▶ _Prompt_
Copy, from the material below, each line where "icon" shows up.

▶ _Record excerpts_
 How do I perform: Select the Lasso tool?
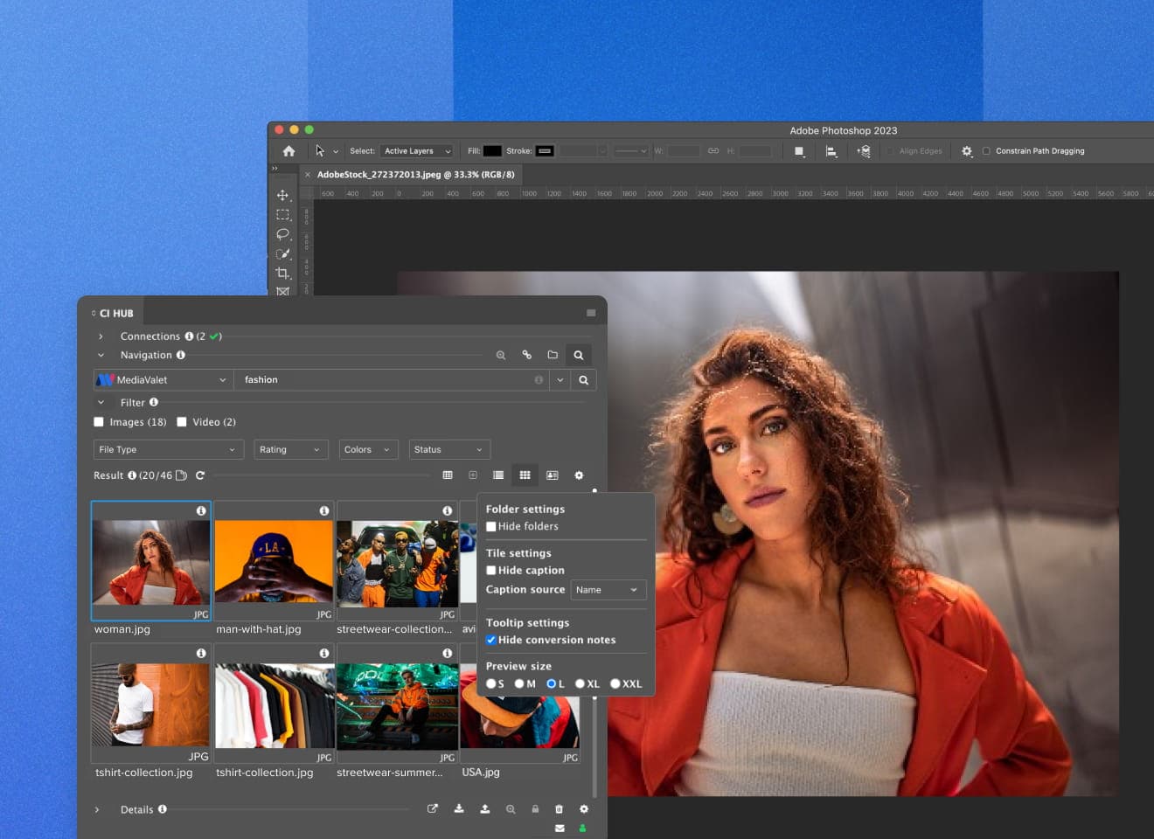tap(283, 234)
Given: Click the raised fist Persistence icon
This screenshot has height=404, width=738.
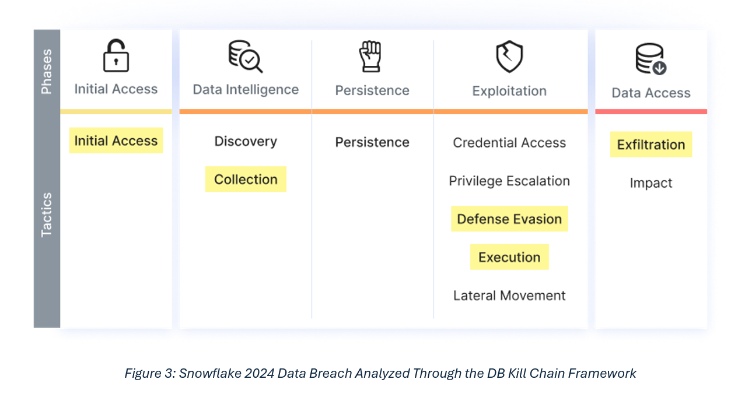Looking at the screenshot, I should coord(370,57).
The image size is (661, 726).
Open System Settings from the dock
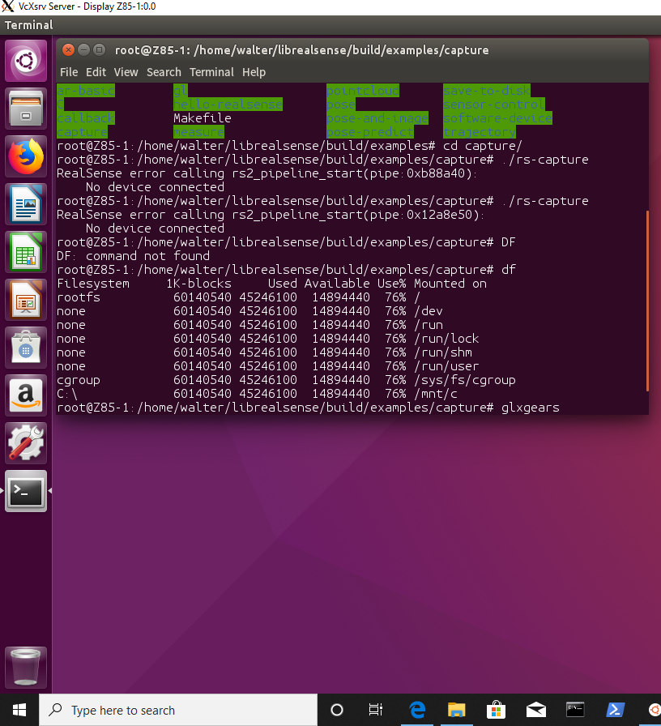(25, 442)
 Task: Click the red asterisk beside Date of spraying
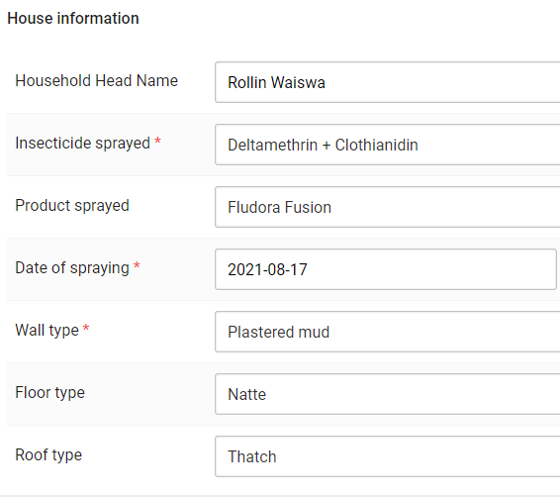point(137,265)
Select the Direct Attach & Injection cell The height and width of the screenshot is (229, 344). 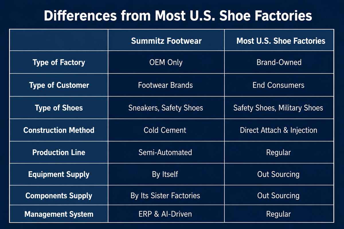click(x=278, y=130)

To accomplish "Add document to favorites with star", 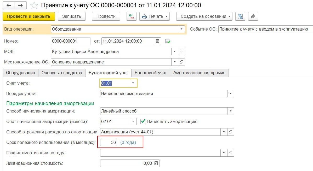I will click(34, 5).

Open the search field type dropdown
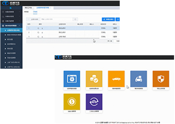(33, 19)
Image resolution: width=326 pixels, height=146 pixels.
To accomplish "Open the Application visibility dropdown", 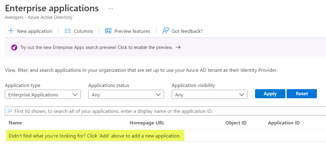I will tap(210, 95).
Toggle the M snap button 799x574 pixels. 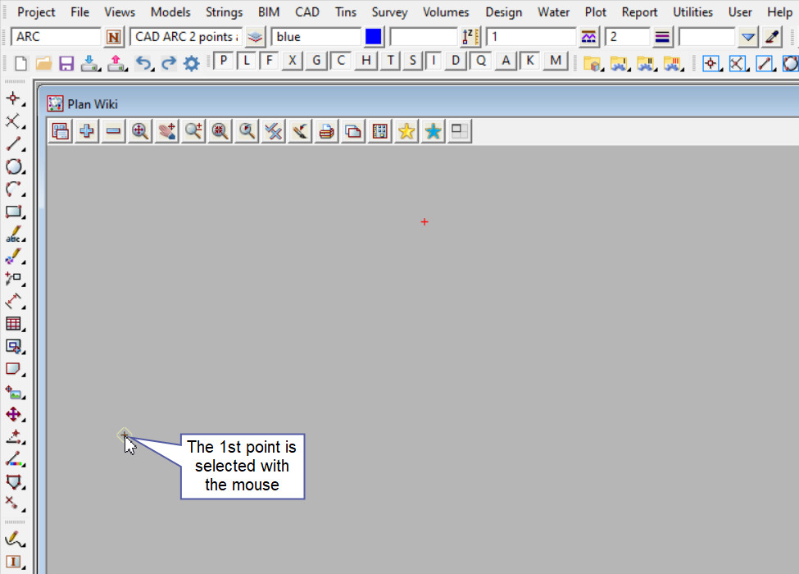(556, 61)
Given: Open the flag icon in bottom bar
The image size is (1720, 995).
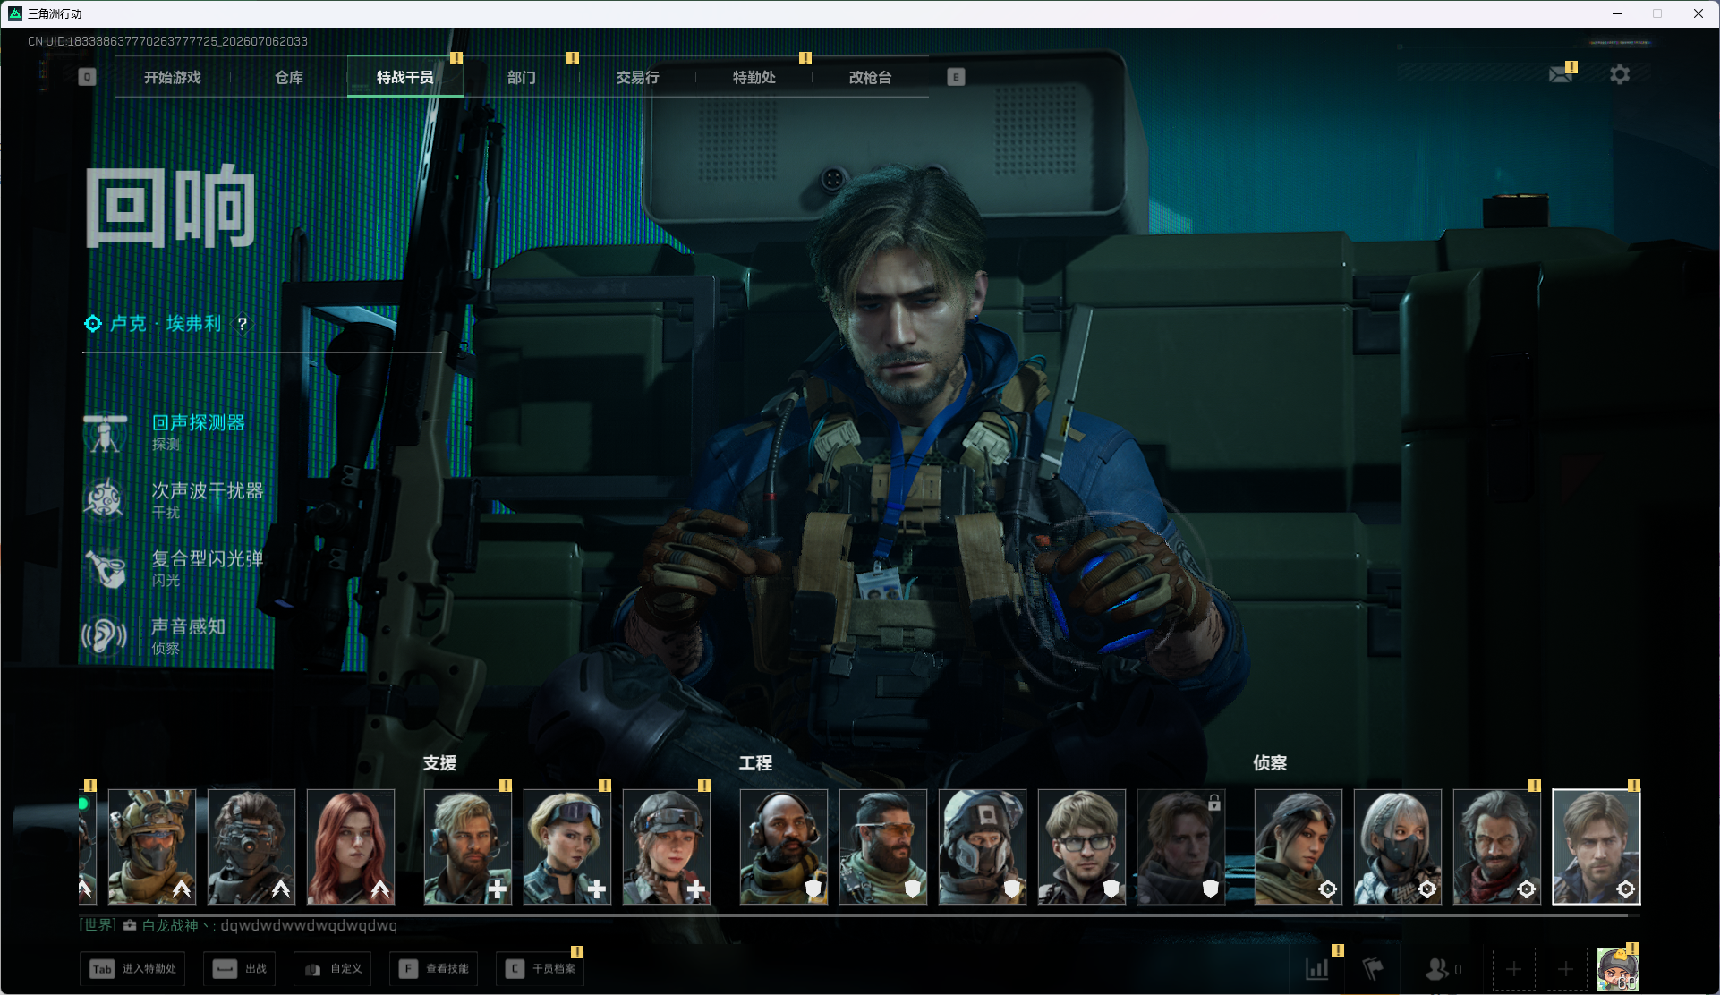Looking at the screenshot, I should (x=1373, y=969).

▶ _Solution for this problem_
Given: Click the raised fist Persistence icon
Given: Open the flag icon in bottom bar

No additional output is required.